WASHINGTON — Money keeping Virginia’s transit systems from falling apart is set to drop by more than 40 percent over the next three years, and a state panel is preparing to recommend increasing the regional gas tax or other taxes to close the gap.
“By 2020, we are not going to be able to continue to meet just the state of good repair needs for what we have today, not even talking about new capacity at all,” said Jennifer Mitchell, director of the Virginia Department of Rail & Public Transportation.
It could have a big impact in Northern Virginia, where the state spends more than 90 percent of its transit capital money.
The department’s Transit Capital Project Revenue Advisory Board met earlier this month, and DRPT Chief Financial Officer Steve Pittard told the Commonwealth Transportation Board that the panel agreed on the need to focus on new funding for transit capital projects.
“We had strong feedback that it should include regional options, including the regional gas tax,” he said.
The money would fill the gap left by capital revenue bonds, which the state can no longer issue because it will soon hit a cap under state law.
The bonds are backed by smaller insurance premiums that could close some of the hole.
The outlines of final recommendations are expected by June, but the General Assembly would have to act in order for any tax changes to actually become reality.
“The political will is going to be the critical point,” said Commonwealth Transportation Board member Marty Williams, who also chairs the revenue advisory board.
“The report … is not going to tell the legislature, ‘You need to raise all these taxes and get off your duff and fund these things.’ … We recognize the fact that the discretion is in the legislature,” Williams said.
The panel is clear that any tax increases should be in areas related to transportation.
“I know it’s going to be a tough sell at the General Assembly, but our job is to show them where the money could come from, what’s the most consistent revenue source, what could you depend on year to year,” Williams said.
“This $110 million hole is a huge wakeup call. … If we don’t fill that, we can’t even maintain what we’re doing now,” he added.

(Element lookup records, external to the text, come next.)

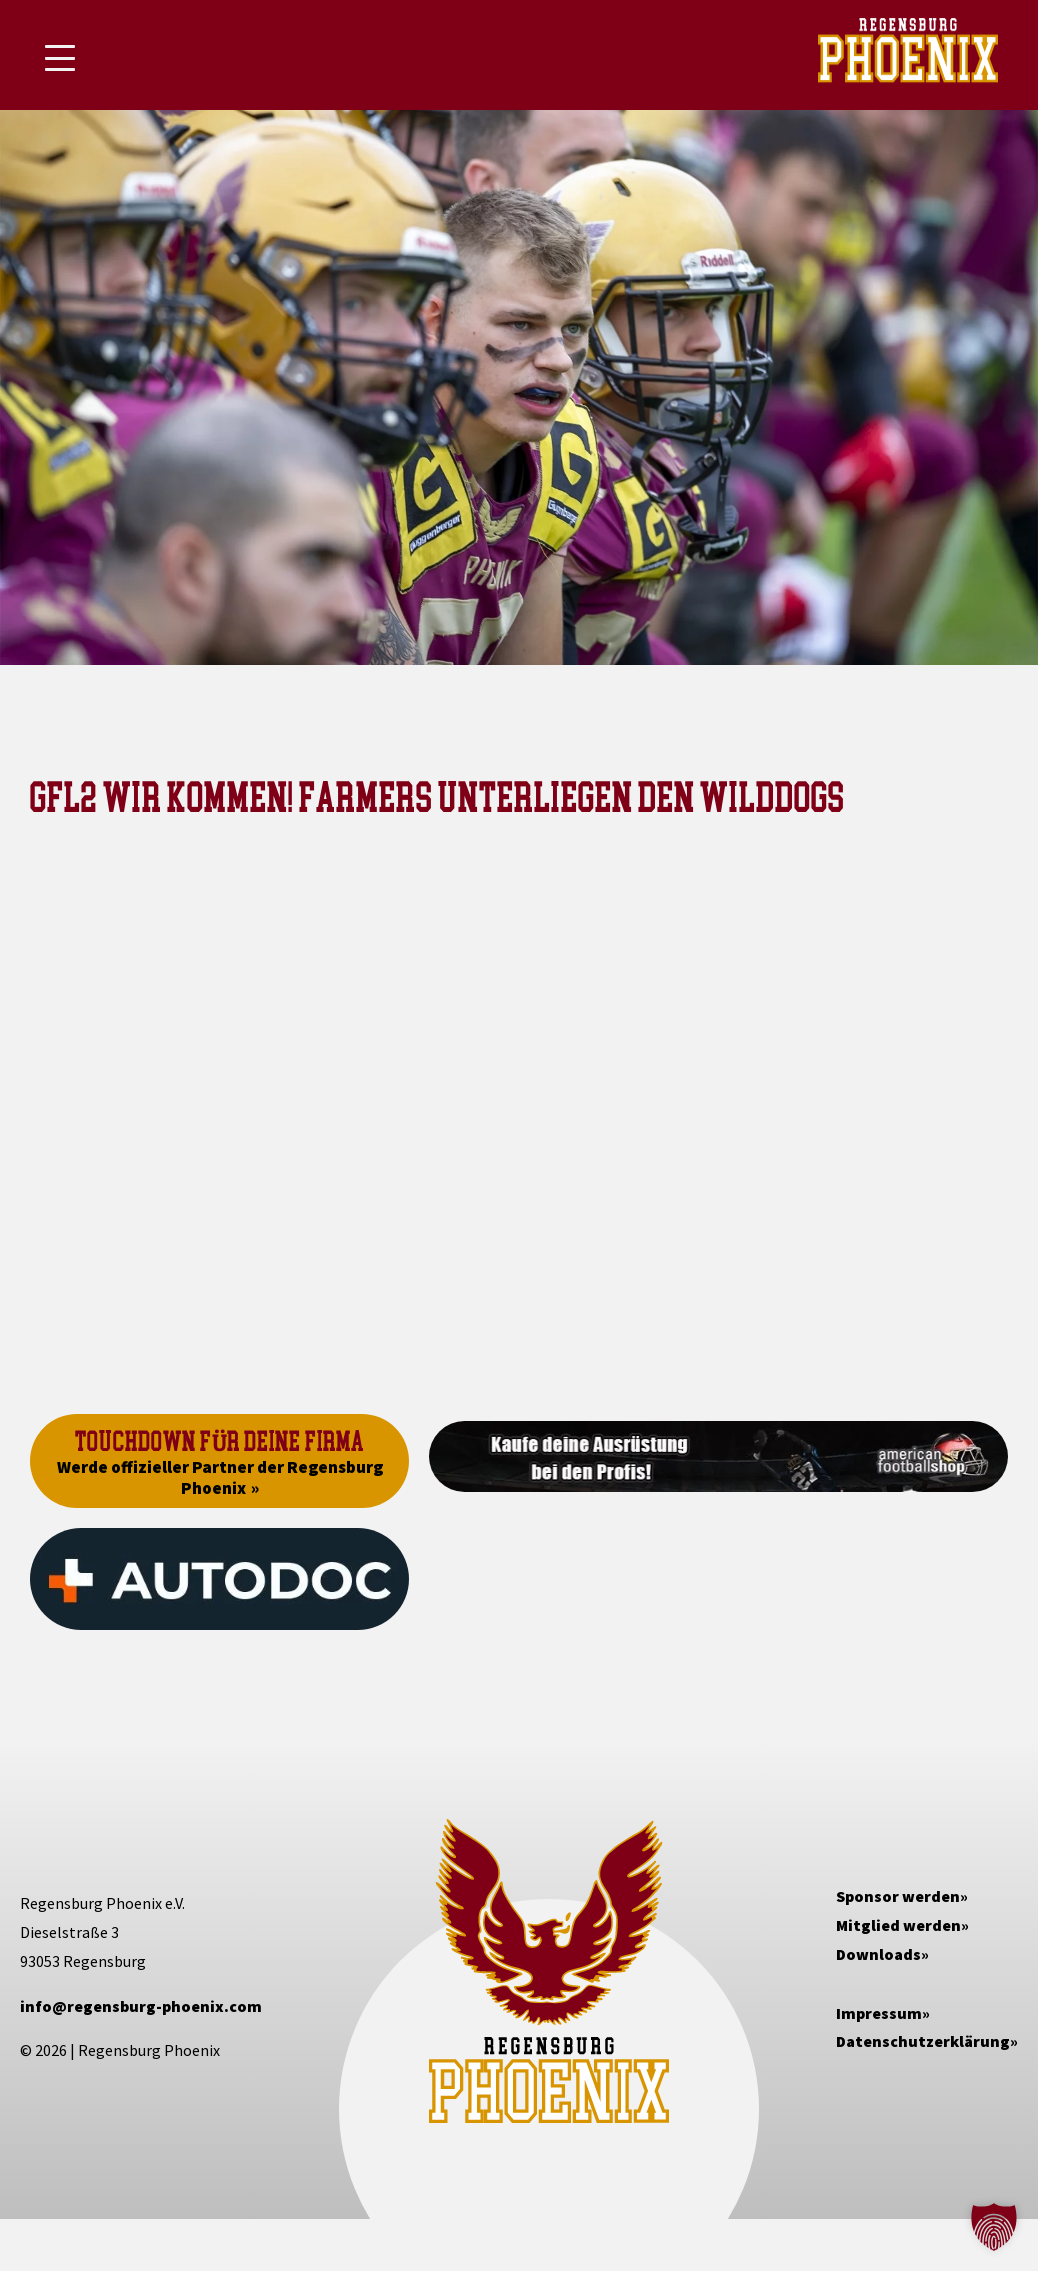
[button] (994, 2227)
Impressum (879, 2013)
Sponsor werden (898, 1896)
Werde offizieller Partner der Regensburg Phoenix (220, 1477)
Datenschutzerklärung (923, 2041)
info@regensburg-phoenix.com (141, 2006)
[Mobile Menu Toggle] (60, 58)
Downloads (878, 1954)
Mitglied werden (898, 1925)
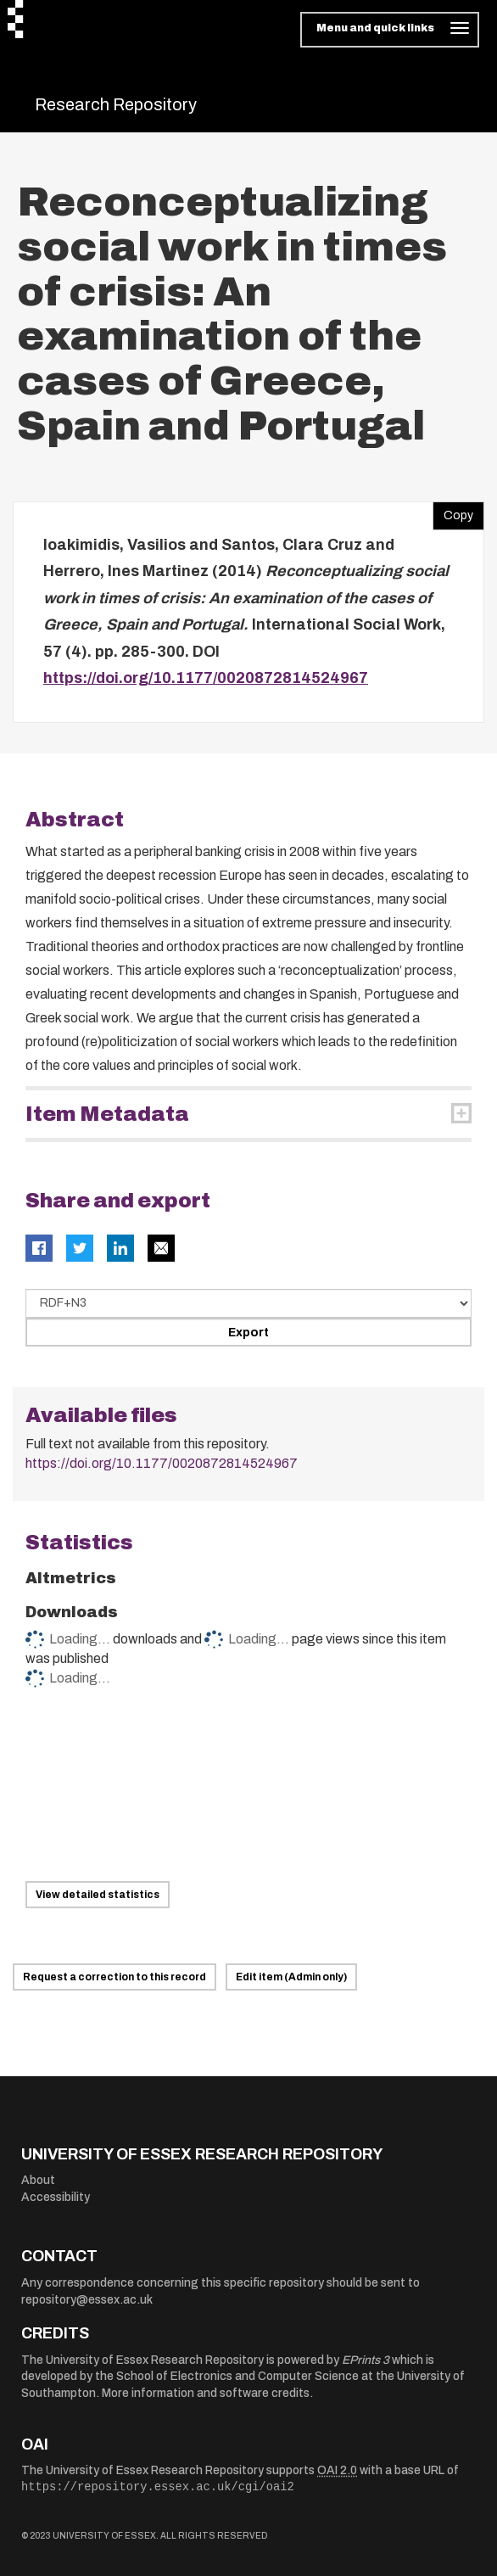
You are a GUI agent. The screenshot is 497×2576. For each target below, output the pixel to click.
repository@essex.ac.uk (87, 2299)
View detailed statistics (97, 1895)
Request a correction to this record (114, 1977)
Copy (453, 511)
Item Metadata (107, 1114)
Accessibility (55, 2197)
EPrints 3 (365, 2360)
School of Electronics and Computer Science (237, 2376)
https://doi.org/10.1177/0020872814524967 (205, 677)
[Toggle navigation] (389, 30)
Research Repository (116, 104)
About (38, 2180)
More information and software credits (206, 2393)
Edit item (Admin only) (291, 1977)
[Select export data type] (248, 1303)
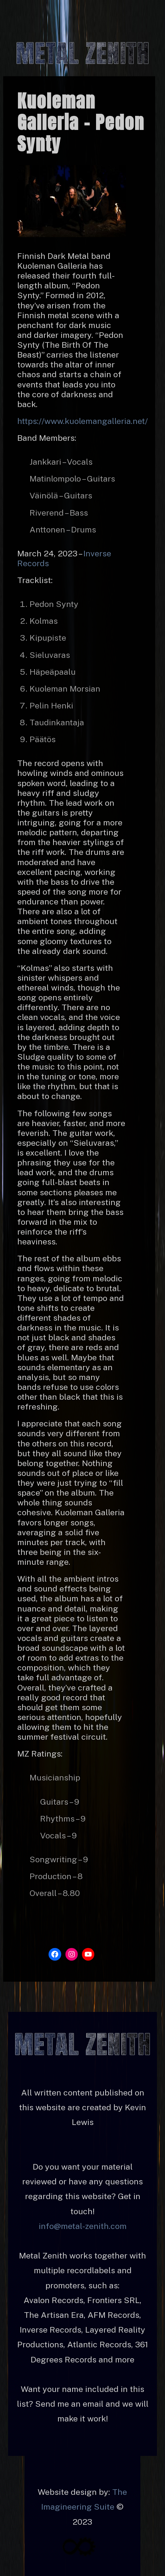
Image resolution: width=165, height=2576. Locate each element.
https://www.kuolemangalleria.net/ (82, 421)
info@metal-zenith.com (83, 2226)
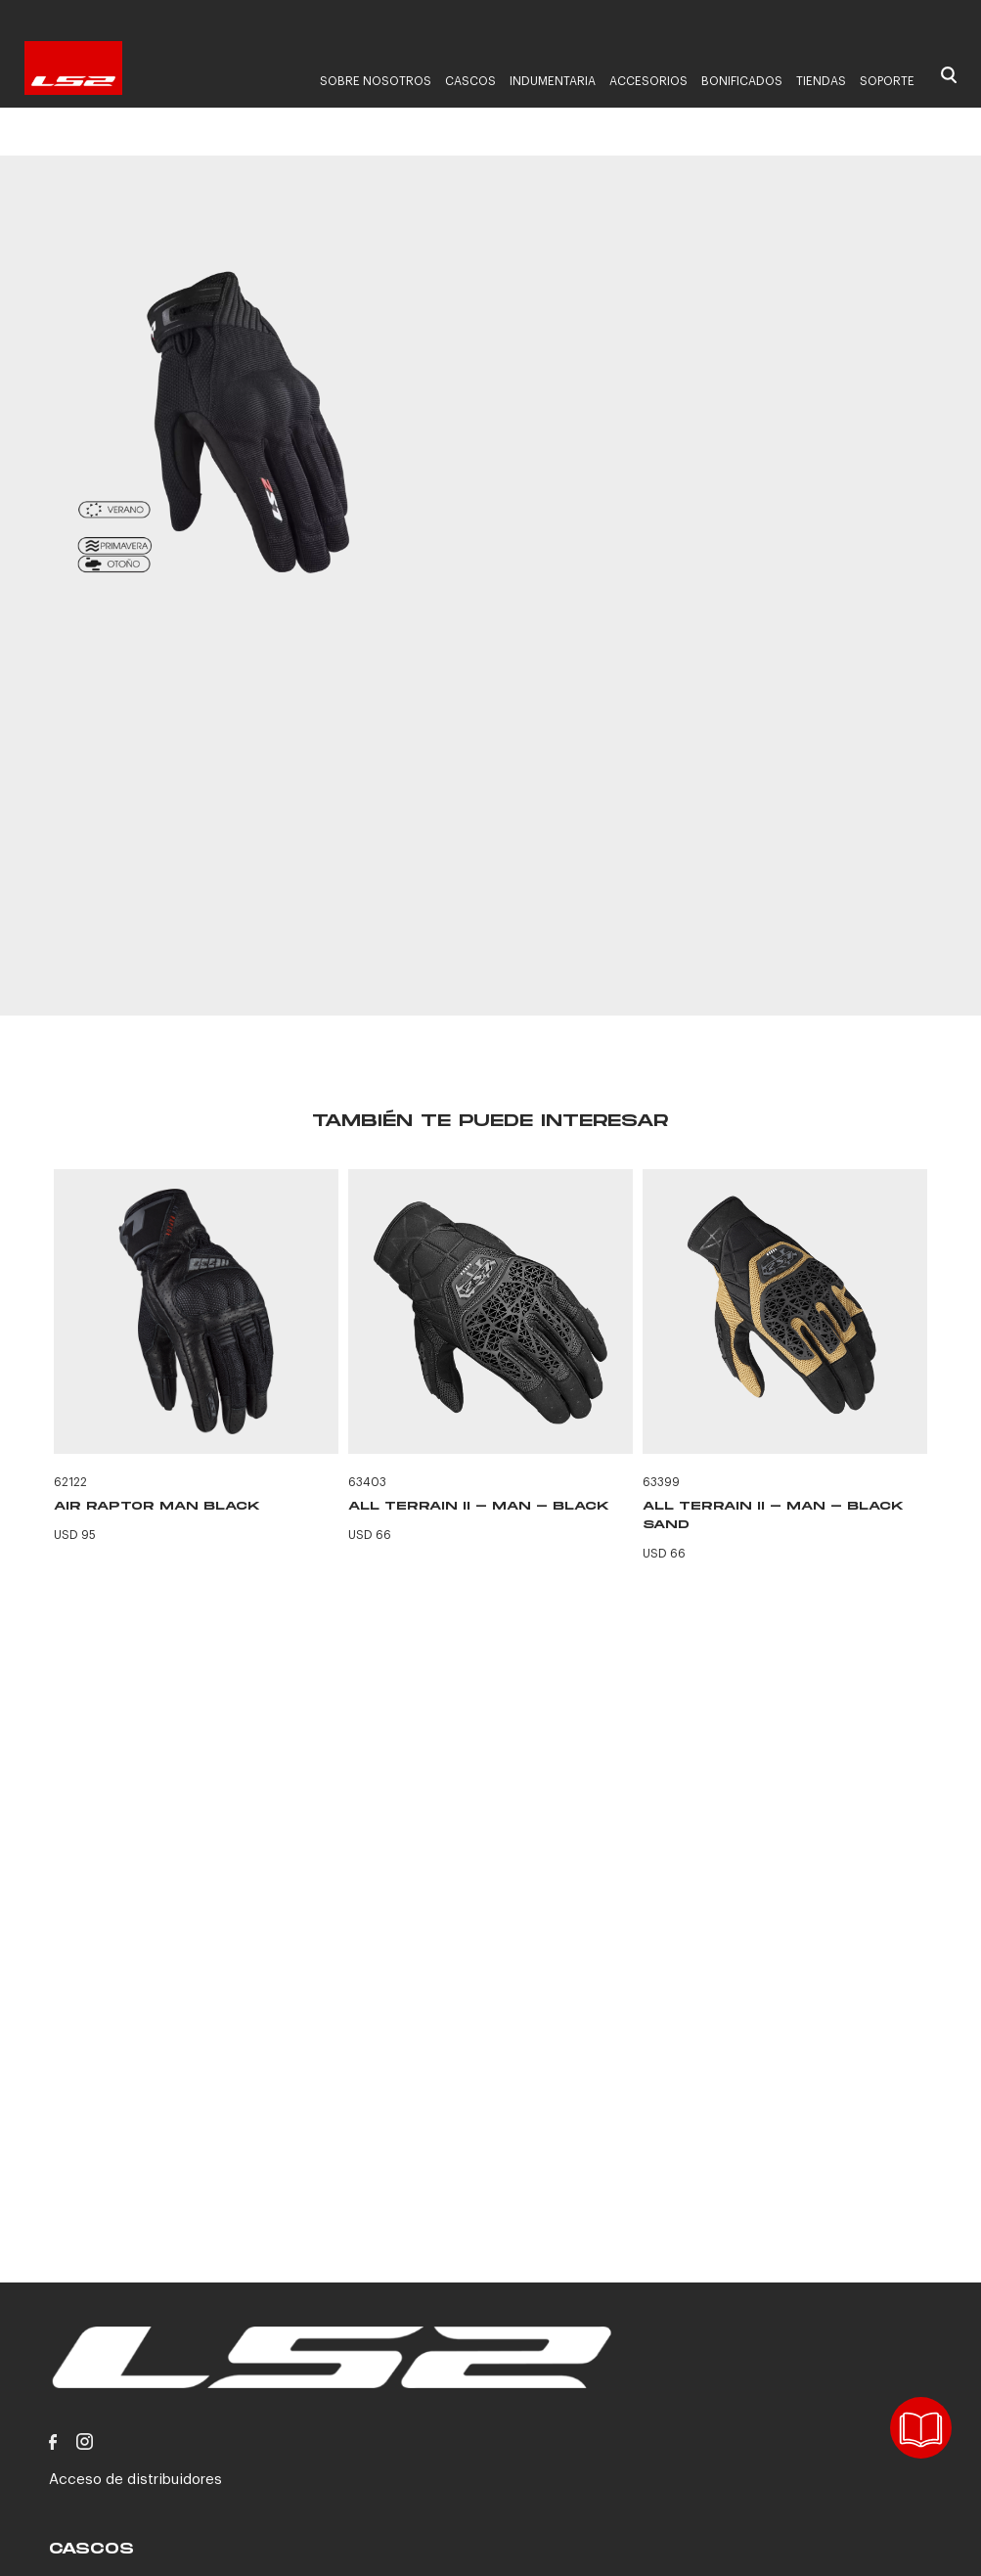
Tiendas (821, 81)
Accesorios (648, 81)
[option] (248, 421)
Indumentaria (553, 81)
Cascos (470, 81)
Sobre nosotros (375, 81)
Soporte (887, 81)
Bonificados (741, 81)
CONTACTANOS (709, 907)
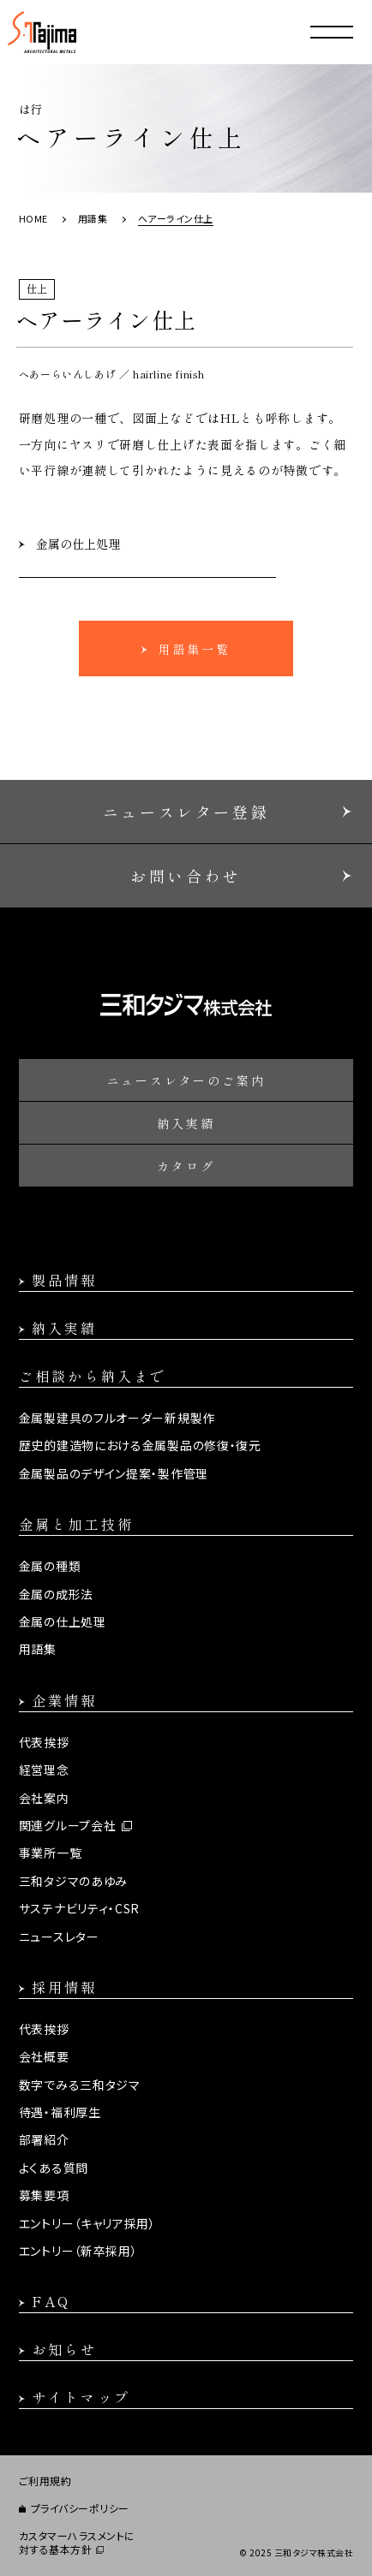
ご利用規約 (45, 2481)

The funding shortfall could be even larger if Federal Transit Administration support for the state slips from what has been relatively consistent levels.
The forecast conservatively accounts for the possibility that the federal government’s special $150 million-per-year, 10-year capital contribution to Metro is not renewed by the Republican-led Congress.
With the election in November, a new governor will take office in January just before the General Assembly convenes, and Williams frames transit upkeep as an economic issue for Gov. Terry McAuliffe’s successor.
“And if anybody running for governor or office out there is talking about jobs and talking about economic development in Virginia, you have your head in the sand if you don’t think any of these companies, especially now — even more so now than ever – are looking in areas to locate that don’t have transit options,” Williams said.
“There’s a lot of things up in the air,” Virginia Transportation Secretary Aubrey Layne said.
“It’s going to be a big decision for the commonwealth, and the new governor is going to have to deal with transit, and primarily WMATA, but this is going to be key as to how that problem is solved from the commonwealth’s perspective because of our funding needs.”